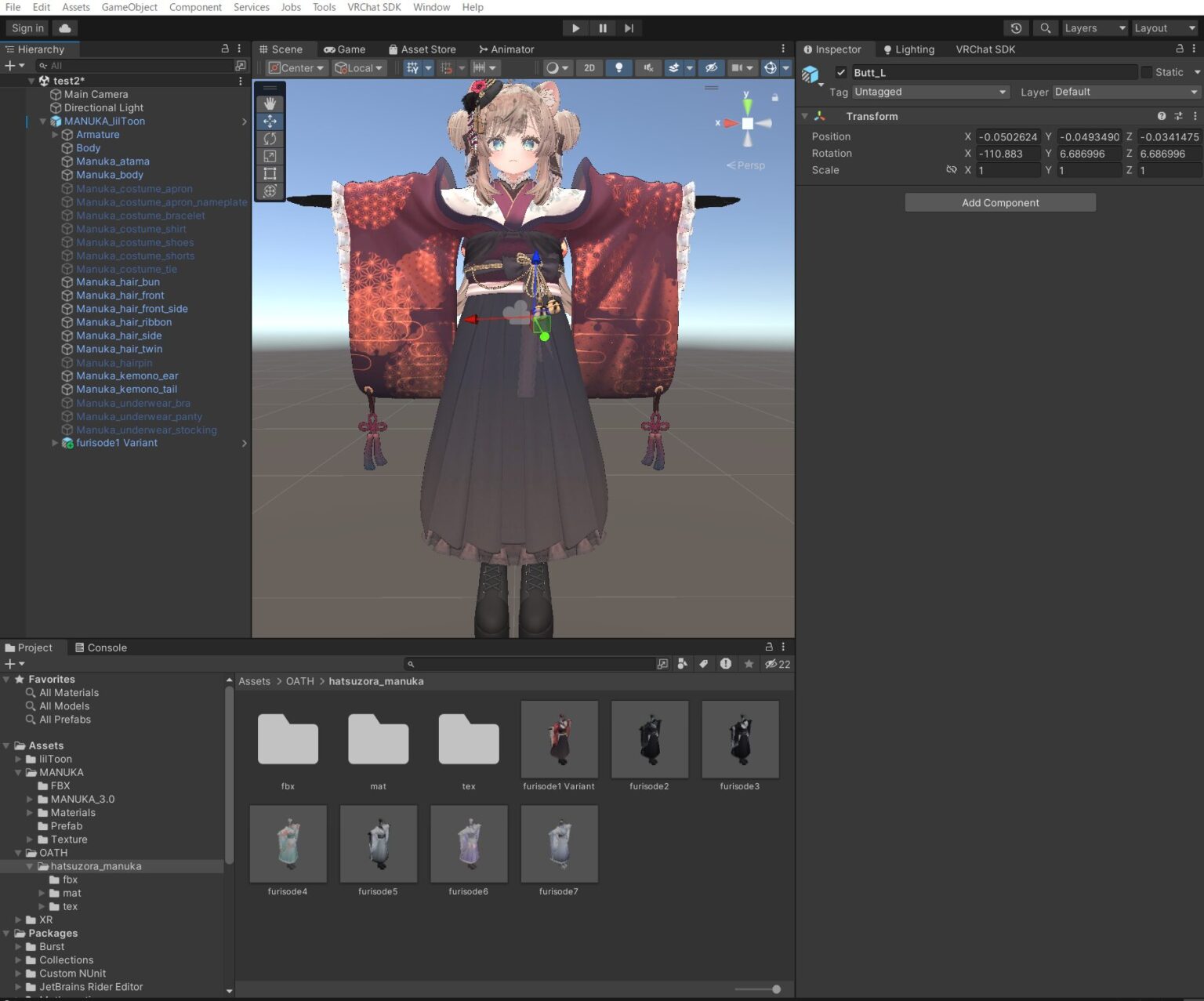Image resolution: width=1204 pixels, height=1001 pixels.
Task: Select the Move tool
Action: (270, 121)

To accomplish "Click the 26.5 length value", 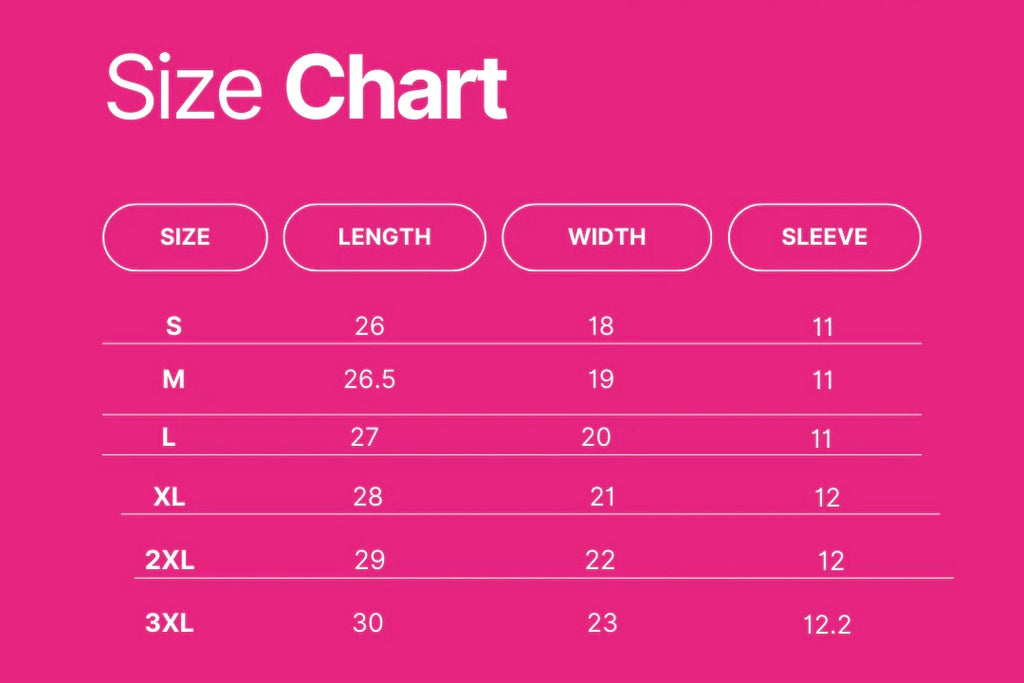I will 369,380.
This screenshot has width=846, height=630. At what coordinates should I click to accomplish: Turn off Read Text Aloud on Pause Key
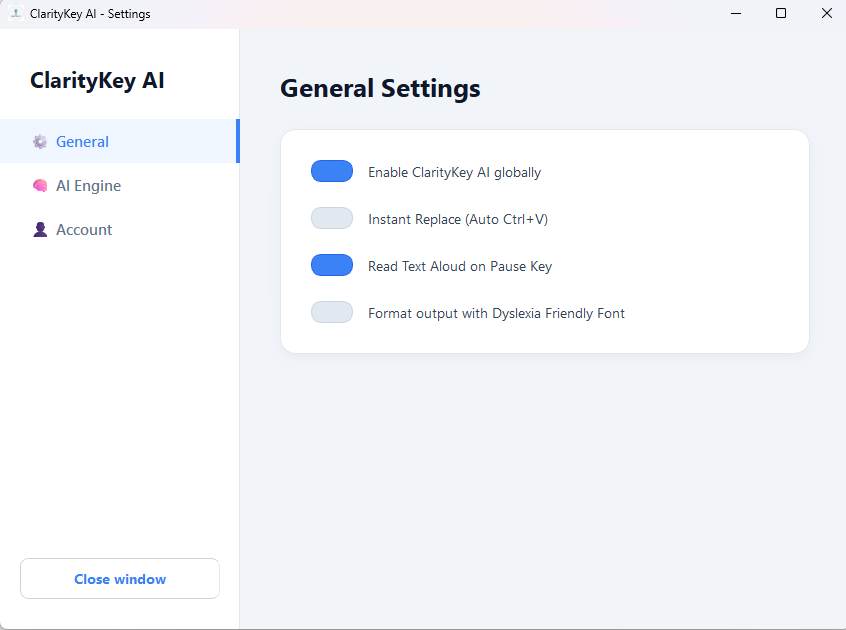coord(331,264)
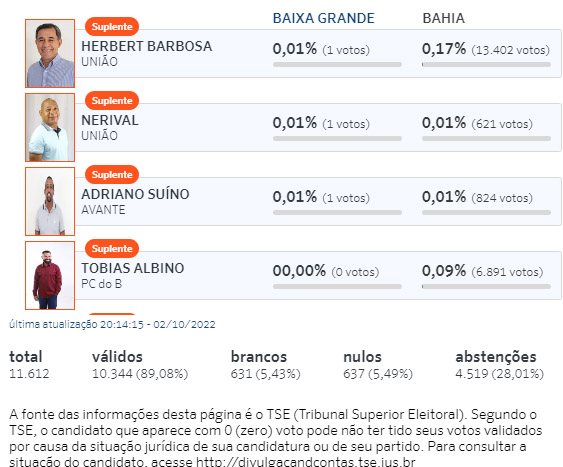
■ ■ ■ ■
**TASK OBJECTIVE:**
Transcribe every line from the one containing "This screenshot has" to the end of the listing, exactly and exclusively. Do not carry any picture over.

**SOLUTION BELOW:**
This screenshot has width=846, height=630. At what coordinates should I click to accomplish: Turn off Read Text Aloud on Pause Key
coord(331,264)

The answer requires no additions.